This repository is intended to contain both unit type tests, documented functions, views and materialized views and other structural and procedural elements.
The goal of the repository is to act both as the central source of the SQL code itself (splitting from the Neotoma_SQL repository), and as a source for learning and understanding how the database itself works as we onboard users. For this reason, we are clearly defining the schema as separate folders with clear README files, and testing and validating individual functions within the context of the database and repository.
- Simon Goring
Documentation uses tbls, a powerful tool for examining databases and generating documentation. There are two scripts associated with the tbls installation:
These scripts will install tbls from GitHub, and then run the documentation and linting modules for the Neotoma database. The documentation and linting are informed by the .tbls.yml settings, as described on the tbls GitHub page.
Once tbls has been run, a file linting_output.txt. will be generated. This file will indicate all potential issues of note within the database. Note: This is a very extensive list of issues, but ultimately the list is critical, for example:
- Column level comments ensure that the database itself is self-documenting.
- Absence of
recdatecreatedandrecdatemodifiedcolumns indicates that we are not properly tracking changes to the database tables. - Missing foreign key indexes mean query performance may be degraded.
More details about the meaning and correction of the tbls linting warnings are available from the tbls documentation.
The folder tables contains definitions for all (non-system) tables in Neotoma. These definitions are generated using the check_functions.py script.

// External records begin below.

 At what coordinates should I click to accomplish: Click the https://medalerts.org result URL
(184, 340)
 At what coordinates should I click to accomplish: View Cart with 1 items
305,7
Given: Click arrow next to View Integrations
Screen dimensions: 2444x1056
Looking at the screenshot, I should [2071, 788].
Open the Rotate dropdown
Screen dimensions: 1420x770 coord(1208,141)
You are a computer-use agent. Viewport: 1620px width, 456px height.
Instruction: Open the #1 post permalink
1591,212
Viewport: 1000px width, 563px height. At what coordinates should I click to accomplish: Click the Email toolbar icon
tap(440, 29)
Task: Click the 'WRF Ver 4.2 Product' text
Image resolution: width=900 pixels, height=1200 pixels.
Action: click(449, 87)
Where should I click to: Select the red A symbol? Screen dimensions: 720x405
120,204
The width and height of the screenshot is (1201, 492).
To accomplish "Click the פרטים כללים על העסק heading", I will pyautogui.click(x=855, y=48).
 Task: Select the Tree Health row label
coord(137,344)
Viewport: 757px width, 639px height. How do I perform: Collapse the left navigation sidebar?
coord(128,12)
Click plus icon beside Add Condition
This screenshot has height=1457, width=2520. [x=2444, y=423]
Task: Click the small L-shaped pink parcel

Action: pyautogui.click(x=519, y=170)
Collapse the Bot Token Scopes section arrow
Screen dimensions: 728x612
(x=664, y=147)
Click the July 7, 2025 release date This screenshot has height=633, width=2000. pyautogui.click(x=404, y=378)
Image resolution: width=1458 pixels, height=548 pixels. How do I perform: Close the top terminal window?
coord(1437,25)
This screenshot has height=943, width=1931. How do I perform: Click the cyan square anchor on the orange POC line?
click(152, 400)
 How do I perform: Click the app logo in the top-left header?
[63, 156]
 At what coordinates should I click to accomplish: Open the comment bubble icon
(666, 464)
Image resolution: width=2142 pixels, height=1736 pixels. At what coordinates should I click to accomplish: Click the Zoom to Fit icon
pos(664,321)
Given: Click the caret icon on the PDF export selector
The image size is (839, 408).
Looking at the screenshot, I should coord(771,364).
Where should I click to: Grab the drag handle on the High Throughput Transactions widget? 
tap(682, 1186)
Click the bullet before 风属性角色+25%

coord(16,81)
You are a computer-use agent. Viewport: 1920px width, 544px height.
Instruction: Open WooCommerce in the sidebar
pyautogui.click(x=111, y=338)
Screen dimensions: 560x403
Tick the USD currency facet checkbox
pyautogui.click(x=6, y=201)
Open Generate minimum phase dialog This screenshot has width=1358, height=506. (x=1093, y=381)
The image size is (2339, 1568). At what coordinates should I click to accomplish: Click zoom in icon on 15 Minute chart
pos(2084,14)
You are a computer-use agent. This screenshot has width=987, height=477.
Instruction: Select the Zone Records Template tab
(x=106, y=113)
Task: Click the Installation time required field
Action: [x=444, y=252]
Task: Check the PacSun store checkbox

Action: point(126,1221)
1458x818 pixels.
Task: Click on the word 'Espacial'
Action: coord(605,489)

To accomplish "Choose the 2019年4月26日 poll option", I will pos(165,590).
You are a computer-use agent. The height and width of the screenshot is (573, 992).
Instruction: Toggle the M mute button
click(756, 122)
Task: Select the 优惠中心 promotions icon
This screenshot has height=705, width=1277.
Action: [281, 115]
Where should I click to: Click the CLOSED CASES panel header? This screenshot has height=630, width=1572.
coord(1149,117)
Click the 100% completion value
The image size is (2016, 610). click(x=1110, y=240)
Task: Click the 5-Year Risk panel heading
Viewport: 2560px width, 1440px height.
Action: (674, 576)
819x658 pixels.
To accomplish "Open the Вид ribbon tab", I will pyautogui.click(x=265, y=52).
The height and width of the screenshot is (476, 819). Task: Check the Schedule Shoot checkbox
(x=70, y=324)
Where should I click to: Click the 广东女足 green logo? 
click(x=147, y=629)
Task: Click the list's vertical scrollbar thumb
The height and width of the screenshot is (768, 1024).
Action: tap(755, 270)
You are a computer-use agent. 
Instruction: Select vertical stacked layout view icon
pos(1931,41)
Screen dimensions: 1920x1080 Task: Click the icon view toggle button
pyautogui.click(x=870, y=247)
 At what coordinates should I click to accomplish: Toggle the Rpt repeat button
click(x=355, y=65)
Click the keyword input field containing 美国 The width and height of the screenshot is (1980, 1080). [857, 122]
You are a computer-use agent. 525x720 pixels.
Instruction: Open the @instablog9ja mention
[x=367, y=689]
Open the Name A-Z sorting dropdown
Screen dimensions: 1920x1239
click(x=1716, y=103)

The script calls to the database and creates a unique file for each database function and table in each schema.
For each table, we provide the table definition as a CREATE TABLE IF NOT EXISTS statement. This statement lists all columns in each table, and lists the variable types. We include the COMMENT statements for the tables, so that these can be added (if needed) or modified, particularly in response to the results of the database linting (above).
Table files also include calls to add table constraints, indices and foreign keys. The intention of these files is to support the ability to sync between the repository and the database itself. Although the syncing has not yet been fully implemented, it will likely include a reporting and logging feature that uses an md5 hashing approach and some form of conflict detection.
For each function in each of the Neotoma database schema, we define the function using a CREATE OR REPLACE FUNCTION statement, so that the files can be run individually to create, or to overwrite the existing function.
For functions where the function return object may change (different column names, or definitions), it is possible the user may first need to DELETE the function properly, rather than just running CREATE OR REPLACE.